→ **WORK REQUIRED**
Copy out each of the items below, reproducing every line without changes.

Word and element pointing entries
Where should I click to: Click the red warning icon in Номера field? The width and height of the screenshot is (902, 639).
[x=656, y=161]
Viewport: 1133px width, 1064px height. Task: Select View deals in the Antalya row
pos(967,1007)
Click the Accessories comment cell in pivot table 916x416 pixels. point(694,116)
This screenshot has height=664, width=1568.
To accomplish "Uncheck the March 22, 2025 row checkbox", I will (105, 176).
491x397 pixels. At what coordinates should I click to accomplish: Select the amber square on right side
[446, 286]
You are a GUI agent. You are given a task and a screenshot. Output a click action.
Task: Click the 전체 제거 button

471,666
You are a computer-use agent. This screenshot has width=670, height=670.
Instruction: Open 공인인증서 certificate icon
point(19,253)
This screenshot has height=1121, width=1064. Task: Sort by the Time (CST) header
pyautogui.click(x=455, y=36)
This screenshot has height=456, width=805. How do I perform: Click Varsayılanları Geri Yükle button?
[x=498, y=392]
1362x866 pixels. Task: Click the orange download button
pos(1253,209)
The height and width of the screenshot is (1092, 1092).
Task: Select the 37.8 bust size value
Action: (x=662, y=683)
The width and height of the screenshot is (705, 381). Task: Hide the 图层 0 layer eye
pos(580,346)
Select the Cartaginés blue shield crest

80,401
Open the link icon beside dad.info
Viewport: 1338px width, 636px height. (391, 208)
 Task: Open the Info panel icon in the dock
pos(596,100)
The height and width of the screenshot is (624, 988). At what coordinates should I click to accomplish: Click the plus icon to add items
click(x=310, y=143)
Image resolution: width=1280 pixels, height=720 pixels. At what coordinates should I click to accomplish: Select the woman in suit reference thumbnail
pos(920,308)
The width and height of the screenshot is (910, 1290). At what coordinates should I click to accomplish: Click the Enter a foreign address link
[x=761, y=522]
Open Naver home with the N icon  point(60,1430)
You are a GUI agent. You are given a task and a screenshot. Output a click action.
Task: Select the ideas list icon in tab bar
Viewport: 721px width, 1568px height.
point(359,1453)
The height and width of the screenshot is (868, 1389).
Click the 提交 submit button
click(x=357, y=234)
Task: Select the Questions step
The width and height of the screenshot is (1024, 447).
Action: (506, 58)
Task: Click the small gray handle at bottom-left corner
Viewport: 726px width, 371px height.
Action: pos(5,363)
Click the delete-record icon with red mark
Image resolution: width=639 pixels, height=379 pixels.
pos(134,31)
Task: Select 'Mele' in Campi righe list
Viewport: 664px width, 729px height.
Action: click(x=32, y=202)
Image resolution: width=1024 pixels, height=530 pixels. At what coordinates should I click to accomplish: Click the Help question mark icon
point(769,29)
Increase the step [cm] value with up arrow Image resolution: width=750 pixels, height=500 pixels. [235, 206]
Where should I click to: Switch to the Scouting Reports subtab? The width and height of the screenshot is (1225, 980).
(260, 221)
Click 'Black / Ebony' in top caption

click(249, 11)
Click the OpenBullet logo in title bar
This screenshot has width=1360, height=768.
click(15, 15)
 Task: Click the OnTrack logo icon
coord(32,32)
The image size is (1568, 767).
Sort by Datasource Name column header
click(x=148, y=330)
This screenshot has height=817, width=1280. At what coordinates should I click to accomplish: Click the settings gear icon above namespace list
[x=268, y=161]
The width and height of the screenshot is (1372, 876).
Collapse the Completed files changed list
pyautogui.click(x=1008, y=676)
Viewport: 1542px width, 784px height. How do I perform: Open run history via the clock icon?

→ **EXPECTED ANSWER**
Where should I click to: Click the red warning icon in Номера field? The width and height of the screenshot is (902, 639).
[x=656, y=161]
Viewport: 1133px width, 1064px height. Task: Select View deals in the Antalya row
pos(967,1007)
Click the Accessories comment cell in pivot table 916x416 pixels. point(694,116)
This screenshot has height=664, width=1568.
To accomplish "Uncheck the March 22, 2025 row checkbox", I will (105, 176).
491x397 pixels. At what coordinates should I click to accomplish: Select the amber square on right side
[446, 286]
You are a GUI agent. You are given a task and a screenshot. Output a click action.
Task: Click the 전체 제거 button

471,666
You are a computer-use agent. This screenshot has width=670, height=670.
Instruction: Open 공인인증서 certificate icon
point(19,253)
This screenshot has height=1121, width=1064. Task: Sort by the Time (CST) header
pyautogui.click(x=455, y=36)
This screenshot has height=456, width=805. How do I perform: Click Varsayılanları Geri Yükle button?
[x=498, y=392]
1362x866 pixels. Task: Click the orange download button
pos(1253,209)
The height and width of the screenshot is (1092, 1092).
Task: Select the 37.8 bust size value
Action: (x=662, y=683)
The width and height of the screenshot is (705, 381). Task: Hide the 图层 0 layer eye
pos(580,346)
Select the Cartaginés blue shield crest

80,401
Open the link icon beside dad.info
Viewport: 1338px width, 636px height. (391, 208)
 Task: Open the Info panel icon in the dock
pos(596,100)
The height and width of the screenshot is (624, 988). At what coordinates should I click to accomplish: Click the plus icon to add items
click(x=310, y=143)
Image resolution: width=1280 pixels, height=720 pixels. At what coordinates should I click to accomplish: Select the woman in suit reference thumbnail
pos(920,308)
The width and height of the screenshot is (910, 1290). At what coordinates should I click to accomplish: Click the Enter a foreign address link
[x=761, y=522]
Open Naver home with the N icon  point(60,1430)
You are a GUI agent. You are given a task and a screenshot. Output a click action.
Task: Select the ideas list icon in tab bar
Viewport: 721px width, 1568px height.
point(359,1453)
The height and width of the screenshot is (868, 1389).
Click the 提交 submit button
click(x=357, y=234)
Task: Select the Questions step
The width and height of the screenshot is (1024, 447).
Action: (506, 58)
Task: Click the small gray handle at bottom-left corner
Viewport: 726px width, 371px height.
Action: pos(5,363)
Click the delete-record icon with red mark
Image resolution: width=639 pixels, height=379 pixels.
pos(134,31)
Task: Select 'Mele' in Campi righe list
Viewport: 664px width, 729px height.
Action: click(x=32, y=202)
Image resolution: width=1024 pixels, height=530 pixels. At what coordinates should I click to accomplish: Click the Help question mark icon
point(769,29)
Increase the step [cm] value with up arrow Image resolution: width=750 pixels, height=500 pixels. [235, 206]
Where should I click to: Switch to the Scouting Reports subtab? The width and height of the screenshot is (1225, 980).
(260, 221)
Click 'Black / Ebony' in top caption

click(249, 11)
Click the OpenBullet logo in title bar
This screenshot has width=1360, height=768.
click(15, 15)
 Task: Click the OnTrack logo icon
coord(32,32)
The image size is (1568, 767).
Sort by Datasource Name column header
click(x=148, y=330)
This screenshot has height=817, width=1280. At what coordinates should I click to accomplish: Click the settings gear icon above namespace list
[x=268, y=161]
The width and height of the screenshot is (1372, 876).
Collapse the Completed files changed list
pyautogui.click(x=1008, y=676)
Viewport: 1542px width, 784px height. How do I perform: Open run history via the clock icon?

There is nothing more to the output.